Selbstausbeutung ist die Ausbeutung von sich selbst. Dabei ist man selbst für die Ausbeutung verantwortlich, weil man mehr macht, als man müsste. Menschen, die sich selbst ausbeuten, ignorieren die Grenzen ihrer körperlichen, geistigen und seelischen Leistungsfähigkeit. Sie opfern sich für eine bestimmte Sache auf, ohne dabei Rücksicht auf die eigene Gesundheit und das eigene Wohlbefinden zu nehmen.

Menschen, die zur Selbstausbeutung neigen, widmen sich dann etwa in ihrer Freizeit eher Dingen, die erledigt werden müssen, anstatt schöne Dinge zu tun, die ihnen guttun würden. Selbstausbeutung ist besonders häufig im Zusammenhang mit dem Job zu beobachten. Im Job kann sich Selbstausbeutung auf vielerlei Weise zeigen. Zum Beispiel könnte jemand einen Knochenjob haben, bei dem er körperlich hart arbeiten muss. Er kriegt ein schlechtes Gehalt und wird von seinem Vorgesetzten nicht sonderlich wertschätzend behandelt. Weil er gewissenhaft und perfektionistisch veranlagt ist, legt er sich im Job trotzdem voll ins Zeug. Er versucht, alles zu schaffen, was jedoch gar nicht geht, weil der Arbeitgeber am Personal spart und die einzelnen Mitarbeiter überlastet sind.
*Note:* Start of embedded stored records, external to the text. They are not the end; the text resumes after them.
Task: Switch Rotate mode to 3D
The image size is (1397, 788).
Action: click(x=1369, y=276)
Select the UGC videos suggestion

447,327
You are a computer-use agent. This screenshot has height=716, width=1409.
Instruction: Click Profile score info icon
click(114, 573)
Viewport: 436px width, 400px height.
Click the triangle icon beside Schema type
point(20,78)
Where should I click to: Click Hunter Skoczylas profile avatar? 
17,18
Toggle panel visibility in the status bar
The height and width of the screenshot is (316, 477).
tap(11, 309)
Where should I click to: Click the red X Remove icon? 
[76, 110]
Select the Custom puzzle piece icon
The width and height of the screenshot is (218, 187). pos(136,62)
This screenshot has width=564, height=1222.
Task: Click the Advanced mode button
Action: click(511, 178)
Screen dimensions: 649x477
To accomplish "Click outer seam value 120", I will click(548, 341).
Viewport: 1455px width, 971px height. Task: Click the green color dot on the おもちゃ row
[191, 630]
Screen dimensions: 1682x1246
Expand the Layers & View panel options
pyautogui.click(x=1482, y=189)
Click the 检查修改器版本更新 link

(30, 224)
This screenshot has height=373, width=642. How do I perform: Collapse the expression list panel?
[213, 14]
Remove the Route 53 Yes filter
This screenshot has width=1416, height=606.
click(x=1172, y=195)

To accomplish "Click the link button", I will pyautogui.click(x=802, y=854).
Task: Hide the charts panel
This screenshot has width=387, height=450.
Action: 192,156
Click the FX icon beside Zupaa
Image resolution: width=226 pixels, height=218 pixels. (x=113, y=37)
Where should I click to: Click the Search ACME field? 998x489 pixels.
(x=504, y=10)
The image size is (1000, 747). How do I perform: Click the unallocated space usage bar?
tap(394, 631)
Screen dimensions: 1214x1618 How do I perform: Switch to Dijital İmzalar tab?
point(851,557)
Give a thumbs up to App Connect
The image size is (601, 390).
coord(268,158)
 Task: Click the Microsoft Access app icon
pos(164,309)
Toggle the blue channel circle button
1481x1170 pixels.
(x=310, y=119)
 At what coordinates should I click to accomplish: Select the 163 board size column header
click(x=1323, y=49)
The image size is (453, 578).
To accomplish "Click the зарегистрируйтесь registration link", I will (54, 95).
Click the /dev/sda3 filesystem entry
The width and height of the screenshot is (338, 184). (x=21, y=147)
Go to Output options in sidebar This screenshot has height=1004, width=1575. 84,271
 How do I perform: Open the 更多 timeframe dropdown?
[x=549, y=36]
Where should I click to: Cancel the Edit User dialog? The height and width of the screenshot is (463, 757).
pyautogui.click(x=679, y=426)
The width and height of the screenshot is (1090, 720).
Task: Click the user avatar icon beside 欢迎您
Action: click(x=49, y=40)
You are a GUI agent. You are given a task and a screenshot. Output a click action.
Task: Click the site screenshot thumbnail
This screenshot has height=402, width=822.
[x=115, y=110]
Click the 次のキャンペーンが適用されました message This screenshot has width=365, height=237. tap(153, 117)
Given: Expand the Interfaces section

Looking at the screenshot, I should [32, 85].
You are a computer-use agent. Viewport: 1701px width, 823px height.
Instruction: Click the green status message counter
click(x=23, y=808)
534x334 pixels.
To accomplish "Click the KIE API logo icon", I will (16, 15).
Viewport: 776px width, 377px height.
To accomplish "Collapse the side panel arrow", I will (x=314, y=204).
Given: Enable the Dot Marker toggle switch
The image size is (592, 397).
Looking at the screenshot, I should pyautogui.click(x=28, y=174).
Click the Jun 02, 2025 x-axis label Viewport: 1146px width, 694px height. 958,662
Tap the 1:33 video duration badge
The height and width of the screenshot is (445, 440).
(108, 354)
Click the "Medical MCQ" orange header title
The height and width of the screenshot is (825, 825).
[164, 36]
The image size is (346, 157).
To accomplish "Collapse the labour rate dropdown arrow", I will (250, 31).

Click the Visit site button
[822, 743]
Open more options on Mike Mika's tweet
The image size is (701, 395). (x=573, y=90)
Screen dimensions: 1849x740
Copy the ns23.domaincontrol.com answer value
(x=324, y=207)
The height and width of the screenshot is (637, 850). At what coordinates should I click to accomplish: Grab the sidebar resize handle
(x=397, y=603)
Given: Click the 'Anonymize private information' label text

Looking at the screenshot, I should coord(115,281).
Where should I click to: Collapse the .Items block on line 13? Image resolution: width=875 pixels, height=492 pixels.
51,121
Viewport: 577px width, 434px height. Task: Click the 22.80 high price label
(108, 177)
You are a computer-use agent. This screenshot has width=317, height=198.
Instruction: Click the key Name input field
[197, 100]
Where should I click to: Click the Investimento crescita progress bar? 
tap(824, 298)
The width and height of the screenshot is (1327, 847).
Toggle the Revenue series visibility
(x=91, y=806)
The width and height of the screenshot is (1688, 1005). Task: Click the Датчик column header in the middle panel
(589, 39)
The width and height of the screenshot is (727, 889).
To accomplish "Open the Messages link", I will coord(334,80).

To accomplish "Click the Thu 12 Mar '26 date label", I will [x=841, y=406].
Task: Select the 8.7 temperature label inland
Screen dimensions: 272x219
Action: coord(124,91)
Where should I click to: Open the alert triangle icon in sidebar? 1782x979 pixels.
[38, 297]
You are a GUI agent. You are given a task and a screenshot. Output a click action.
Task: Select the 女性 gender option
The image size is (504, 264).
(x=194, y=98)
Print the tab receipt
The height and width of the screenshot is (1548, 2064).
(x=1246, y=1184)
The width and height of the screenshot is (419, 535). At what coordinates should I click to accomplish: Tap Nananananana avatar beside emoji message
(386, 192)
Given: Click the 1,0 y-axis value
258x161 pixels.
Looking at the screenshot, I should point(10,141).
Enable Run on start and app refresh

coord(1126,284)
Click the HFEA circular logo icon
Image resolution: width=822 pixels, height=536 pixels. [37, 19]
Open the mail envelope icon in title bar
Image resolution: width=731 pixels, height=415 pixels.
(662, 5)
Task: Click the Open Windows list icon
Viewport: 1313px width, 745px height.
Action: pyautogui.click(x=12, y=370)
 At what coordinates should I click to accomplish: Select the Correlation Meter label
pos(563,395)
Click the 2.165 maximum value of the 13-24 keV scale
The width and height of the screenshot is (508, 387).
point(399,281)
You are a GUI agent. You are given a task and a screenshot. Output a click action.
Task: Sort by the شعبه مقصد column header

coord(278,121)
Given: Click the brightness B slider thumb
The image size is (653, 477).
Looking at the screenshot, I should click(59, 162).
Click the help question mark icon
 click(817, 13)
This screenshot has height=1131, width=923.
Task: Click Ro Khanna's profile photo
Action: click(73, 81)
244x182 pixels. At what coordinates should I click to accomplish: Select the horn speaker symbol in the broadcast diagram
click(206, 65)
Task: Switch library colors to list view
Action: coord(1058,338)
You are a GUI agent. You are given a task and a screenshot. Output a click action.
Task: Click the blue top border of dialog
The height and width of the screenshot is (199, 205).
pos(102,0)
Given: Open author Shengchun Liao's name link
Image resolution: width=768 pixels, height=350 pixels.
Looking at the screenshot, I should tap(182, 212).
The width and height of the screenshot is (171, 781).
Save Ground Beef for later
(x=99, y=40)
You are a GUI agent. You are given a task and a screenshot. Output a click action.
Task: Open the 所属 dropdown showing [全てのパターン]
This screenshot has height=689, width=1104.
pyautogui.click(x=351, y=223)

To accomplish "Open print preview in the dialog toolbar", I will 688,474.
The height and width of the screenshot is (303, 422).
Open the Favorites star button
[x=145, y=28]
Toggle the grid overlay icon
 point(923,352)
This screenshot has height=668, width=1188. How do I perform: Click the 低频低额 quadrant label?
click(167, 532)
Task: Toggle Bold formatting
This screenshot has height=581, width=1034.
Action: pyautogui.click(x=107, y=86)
Selbstausbeutung kann auch so aussehen, dass jemand nach einem langen Arbeitstag nach Hause kommt. Nach dem Abendessen fällt es ihm schwer, sich zu entspannen und abzuschalten. Er schaut vielleicht eine Serie, checkt aber nebenbei noch seine beruflichen Mails – und beantwortet womöglich auch ein paar Nachrichten. Oder er feilt noch an der Präsentation für den nächsten Vormittag.

Homeoffice kann Selbstausbeutung im Job begünstigen. Wer zuhause arbeitet, tut sich oft schwer damit, einen Abschluss zu finden – er hat ein schlechtes Gewissen, aufzuhören, und arbeitet länger als eigentlich nötig. Das kriegt wahrscheinlich noch nicht einmal jemand mit, so dass der Betroffene für die Überstunden weder bezahlt wird noch einen Freizeitausgleich erhält.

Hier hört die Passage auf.